▶ [Exercise 1] Duplicate the listing below word for word, from its first line through the line containing "The height and width of the screenshot is (1310, 888).", both ends included.

▶ [Passage provided]
Some more “random thoughts”…

xxxxx@lists.osr.com wrote on 10/18/2004 05:21:24 PM:

Hi Mats

thanks a lot for the tips.

> Does the dump crashing in the same way every time, or is this just one
> example of many different scenarios?

AFAIK it happens all the times for a particular application but was told
it
has also happened when running IE.

Is there anything particular about this app that they have?

>
> Does it happen on other OS’s?
>
can’t tell for sure: they have Windows 2000 SP4 and we have been unable
to
reprod the crash.

Are you trying to repro with the same HW and SW setup (i.e. same version
motherboard, same types and versions of PCI cards, and the same version of
drivers)? Or are you running YOUR machine with your set of HW/SW combo
(besides the obvious of your driver and the Symantec AV software).

[Dataset entries]
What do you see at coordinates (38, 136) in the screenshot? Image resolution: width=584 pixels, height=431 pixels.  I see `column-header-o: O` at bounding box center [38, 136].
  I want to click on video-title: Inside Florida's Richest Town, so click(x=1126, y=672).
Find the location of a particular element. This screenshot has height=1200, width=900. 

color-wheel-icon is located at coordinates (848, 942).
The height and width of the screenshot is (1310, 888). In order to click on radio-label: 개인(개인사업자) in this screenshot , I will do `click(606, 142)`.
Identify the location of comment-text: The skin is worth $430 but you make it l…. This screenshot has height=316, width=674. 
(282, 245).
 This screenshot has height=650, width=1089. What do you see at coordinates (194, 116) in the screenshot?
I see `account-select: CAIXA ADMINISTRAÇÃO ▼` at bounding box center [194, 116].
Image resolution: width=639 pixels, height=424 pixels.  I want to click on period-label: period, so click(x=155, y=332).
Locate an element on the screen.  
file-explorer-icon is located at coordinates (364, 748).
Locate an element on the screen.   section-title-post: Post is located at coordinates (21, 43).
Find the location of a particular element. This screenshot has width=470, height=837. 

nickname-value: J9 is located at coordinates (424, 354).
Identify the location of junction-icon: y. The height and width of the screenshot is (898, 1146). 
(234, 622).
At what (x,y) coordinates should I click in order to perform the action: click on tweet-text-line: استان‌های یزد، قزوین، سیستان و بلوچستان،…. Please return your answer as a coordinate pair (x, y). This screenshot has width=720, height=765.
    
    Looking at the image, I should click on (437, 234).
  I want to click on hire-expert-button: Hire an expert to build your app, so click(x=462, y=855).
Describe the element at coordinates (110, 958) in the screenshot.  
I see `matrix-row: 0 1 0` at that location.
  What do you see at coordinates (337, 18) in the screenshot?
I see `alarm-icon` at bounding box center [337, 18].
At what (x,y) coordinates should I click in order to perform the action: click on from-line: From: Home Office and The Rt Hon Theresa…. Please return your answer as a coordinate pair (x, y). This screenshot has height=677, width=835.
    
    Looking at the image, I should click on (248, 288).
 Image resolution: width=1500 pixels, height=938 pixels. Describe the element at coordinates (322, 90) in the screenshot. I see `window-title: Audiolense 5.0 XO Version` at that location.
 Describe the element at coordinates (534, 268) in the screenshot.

▶ [Exercise 2] Finish out the next part of the mailing-list reply about the unreproduced crash, starting after its final question.

▶ [Reply 1]
What do you see at coordinates (38, 136) in the screenshot? Image resolution: width=584 pixels, height=431 pixels.  I see `column-header-o: O` at bounding box center [38, 136].
  I want to click on video-title: Inside Florida's Richest Town, so click(x=1126, y=672).
Find the location of a particular element. This screenshot has height=1200, width=900. 

color-wheel-icon is located at coordinates (848, 942).
The height and width of the screenshot is (1310, 888). In order to click on radio-label: 개인(개인사업자) in this screenshot , I will do `click(606, 142)`.

▶ [Reply 2]
You are aware, by the way, that Symantec are naughty and change the stack
during kernel execution. Don’t know if this affects your code or not, but
it’s something to be aware of…

> Could it be a race-condition when multiple threads enter your driver
from
> different apps?
>

it could: we deal with application execution and must hook NtResumeThread

but we gave them a test version with a return and nothing else and it
crashed as well. FYI, we hook NtCreateSection, NtCreateProcess(Ex) and
NtResumeThread. We use driver verifier and tag memory allocations …

In this dump they run our debug version and had driver verifier on.

Ok, so it’s unlikely to be a timing only bug… But it could still be a
race-condition, just that you’ve changed the chances of it happening.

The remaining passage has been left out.